The other day, a dear friend of mine and I were having a chat. After giving a brief, shallow summation of my current life experiences (i.e. “Sinclair, transferring soon, applying to colleges, writing, working at library,” [insert funny anecdote here], laugh a little, change the subject before she asks detailed questions and realizes what a wreck I actually am), I asked her, “So what have you been up to lately? What's new?” She smiled politely and started rattling off a similar spiel about school and work and vague inanities. And then I stopped her. A sudden inner desire to stop playing these silly games prompted me to say, “No, really. Honestly. What's going on with you?” Then she told me the truth. It turns out she was going through a really tough time.
She told me about it with a smile on her face. How crazy is that? And I smiled back. We literally didn't know what else to do. I don't think either of us were prepared for her honesty, or my insistence on it. After she finished, I opened and shut my mouth a few times before I could come up with a response. Because sometimes nice just doesn't work. Sometimes nice has no place in a conversation between friends. And what are nice girls supposed to do then?

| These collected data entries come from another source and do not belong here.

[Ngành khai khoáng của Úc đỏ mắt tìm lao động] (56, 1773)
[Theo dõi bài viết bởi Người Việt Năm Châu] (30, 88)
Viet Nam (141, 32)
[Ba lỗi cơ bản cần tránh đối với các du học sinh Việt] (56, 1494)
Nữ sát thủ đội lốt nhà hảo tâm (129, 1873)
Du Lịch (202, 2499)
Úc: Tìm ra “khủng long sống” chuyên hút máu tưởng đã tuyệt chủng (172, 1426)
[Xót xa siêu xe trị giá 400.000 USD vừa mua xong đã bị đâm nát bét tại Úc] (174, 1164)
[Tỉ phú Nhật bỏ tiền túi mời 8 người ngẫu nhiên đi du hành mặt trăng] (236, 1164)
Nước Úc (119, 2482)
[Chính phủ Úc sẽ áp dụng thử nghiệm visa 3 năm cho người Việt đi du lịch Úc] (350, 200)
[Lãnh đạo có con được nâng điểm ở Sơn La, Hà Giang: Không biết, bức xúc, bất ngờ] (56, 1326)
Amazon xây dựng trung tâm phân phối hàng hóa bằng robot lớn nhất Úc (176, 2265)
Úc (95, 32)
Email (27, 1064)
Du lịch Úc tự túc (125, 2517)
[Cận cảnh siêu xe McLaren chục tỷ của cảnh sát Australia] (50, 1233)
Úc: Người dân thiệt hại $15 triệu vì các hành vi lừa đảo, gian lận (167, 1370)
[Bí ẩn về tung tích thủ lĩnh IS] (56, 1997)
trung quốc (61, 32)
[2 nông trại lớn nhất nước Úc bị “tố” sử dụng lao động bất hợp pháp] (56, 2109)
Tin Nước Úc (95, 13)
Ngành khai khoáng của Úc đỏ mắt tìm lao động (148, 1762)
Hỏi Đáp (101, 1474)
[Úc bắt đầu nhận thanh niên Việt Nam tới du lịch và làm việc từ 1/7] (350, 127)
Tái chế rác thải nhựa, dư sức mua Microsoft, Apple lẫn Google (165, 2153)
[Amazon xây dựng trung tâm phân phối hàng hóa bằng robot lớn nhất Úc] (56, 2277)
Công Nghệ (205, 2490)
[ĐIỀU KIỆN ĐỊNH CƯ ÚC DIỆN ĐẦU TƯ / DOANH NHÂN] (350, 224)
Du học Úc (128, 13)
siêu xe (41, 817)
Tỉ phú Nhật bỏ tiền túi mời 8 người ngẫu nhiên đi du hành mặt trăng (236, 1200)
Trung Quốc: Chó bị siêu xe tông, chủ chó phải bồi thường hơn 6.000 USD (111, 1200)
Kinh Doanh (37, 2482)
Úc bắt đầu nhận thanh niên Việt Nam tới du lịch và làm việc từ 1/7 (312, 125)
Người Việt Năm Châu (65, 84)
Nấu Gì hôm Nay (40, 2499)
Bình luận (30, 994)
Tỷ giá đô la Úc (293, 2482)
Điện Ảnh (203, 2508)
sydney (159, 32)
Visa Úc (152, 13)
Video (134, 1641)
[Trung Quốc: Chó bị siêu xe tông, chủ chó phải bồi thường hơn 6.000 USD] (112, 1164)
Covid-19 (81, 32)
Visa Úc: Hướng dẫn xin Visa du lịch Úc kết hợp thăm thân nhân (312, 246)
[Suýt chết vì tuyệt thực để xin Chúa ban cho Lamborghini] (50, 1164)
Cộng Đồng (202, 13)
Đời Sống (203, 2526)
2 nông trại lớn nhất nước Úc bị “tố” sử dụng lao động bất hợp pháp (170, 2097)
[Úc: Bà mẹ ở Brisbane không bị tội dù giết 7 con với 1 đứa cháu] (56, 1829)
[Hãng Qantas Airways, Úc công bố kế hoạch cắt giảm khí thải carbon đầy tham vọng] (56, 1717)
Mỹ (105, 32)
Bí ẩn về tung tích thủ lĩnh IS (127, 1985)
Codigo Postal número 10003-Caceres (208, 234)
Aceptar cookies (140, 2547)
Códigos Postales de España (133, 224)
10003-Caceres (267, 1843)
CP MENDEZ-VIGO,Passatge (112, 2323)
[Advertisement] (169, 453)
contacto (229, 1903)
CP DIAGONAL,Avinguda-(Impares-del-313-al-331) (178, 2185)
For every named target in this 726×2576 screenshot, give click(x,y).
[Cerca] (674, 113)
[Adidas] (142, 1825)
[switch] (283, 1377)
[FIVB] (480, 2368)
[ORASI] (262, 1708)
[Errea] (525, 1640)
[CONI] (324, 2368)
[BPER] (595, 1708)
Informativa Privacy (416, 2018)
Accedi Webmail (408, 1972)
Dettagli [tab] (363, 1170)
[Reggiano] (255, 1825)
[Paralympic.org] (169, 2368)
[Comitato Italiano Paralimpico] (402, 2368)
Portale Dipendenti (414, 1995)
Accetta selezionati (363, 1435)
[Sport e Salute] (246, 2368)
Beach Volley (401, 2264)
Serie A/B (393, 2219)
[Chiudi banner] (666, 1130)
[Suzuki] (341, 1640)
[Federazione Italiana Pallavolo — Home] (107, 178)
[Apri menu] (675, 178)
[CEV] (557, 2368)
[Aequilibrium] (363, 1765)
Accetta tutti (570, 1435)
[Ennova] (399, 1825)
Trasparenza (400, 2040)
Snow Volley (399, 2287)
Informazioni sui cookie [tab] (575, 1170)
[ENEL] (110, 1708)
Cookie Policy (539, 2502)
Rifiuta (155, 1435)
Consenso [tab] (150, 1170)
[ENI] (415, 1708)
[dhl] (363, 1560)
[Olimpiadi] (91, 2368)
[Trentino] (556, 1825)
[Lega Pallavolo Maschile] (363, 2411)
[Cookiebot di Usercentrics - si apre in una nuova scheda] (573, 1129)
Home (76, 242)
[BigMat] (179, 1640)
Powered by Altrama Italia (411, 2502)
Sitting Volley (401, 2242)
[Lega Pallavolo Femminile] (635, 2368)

I chose to tell the truth.
“It's like we're living a double life,” I said. And she nodded.
That's exactly what it's like. And to be honest, I think it's time to stop. So here's the truth. No tricks. No distractions. No excuses. Just the truth. Without all the sugarcoating we nice girls are famous for.
I hate being nice. I hate feeling guilty every time I want to confront someone, however respectfully I do it. I hate feeling like I'm failing if I don't measure up to the nice-girl standards. I hate feeling like I have to cover up any hint of weakness and real problems in my life. I hate that I water myself down to fit in. I hate that nice has become my ball and chain. I hate that I am surrounded by girls with a thousand different personalities who somehow all feel the need to bow down and worship the altar of niceness. And above all, I hate feeling terrified that the world will find out the truth.
I am not a nice girl. And I like it that way.
I am a human being. I have ups and downs, broken places. I have scars and meltdowns. I have faults – not just quirky, silly ones I can laugh off. Real faults deep within me that plant seeds of doubt in my heart about my worth. I have lazy days. I have lazy weeks. I can be irresponsible, petty, stubborn, and manipulative. There are things about myself that I truly hate. And perhaps worst of all, I want you to accept me so badly that I am willing to fake a nice persona. I am willing to compromise my integrity to be well-liked.
But at the end of the day, I don't like that nice persona. I don't want to be her. I resent having to pretend that that small sliver of my personality is my entire identity. I like being the way I am. My close friends call me “trail mix” – a combination of sweet and salty. I like that. I never want to be just a bag of M&Ms.
I want to be a good, strong, loving person. I want to be kind but assertive. I don't want to be a nice girl anymore. I want to be the best version of myself, not the nicest.
I am done with being nice. It's time to try being me instead.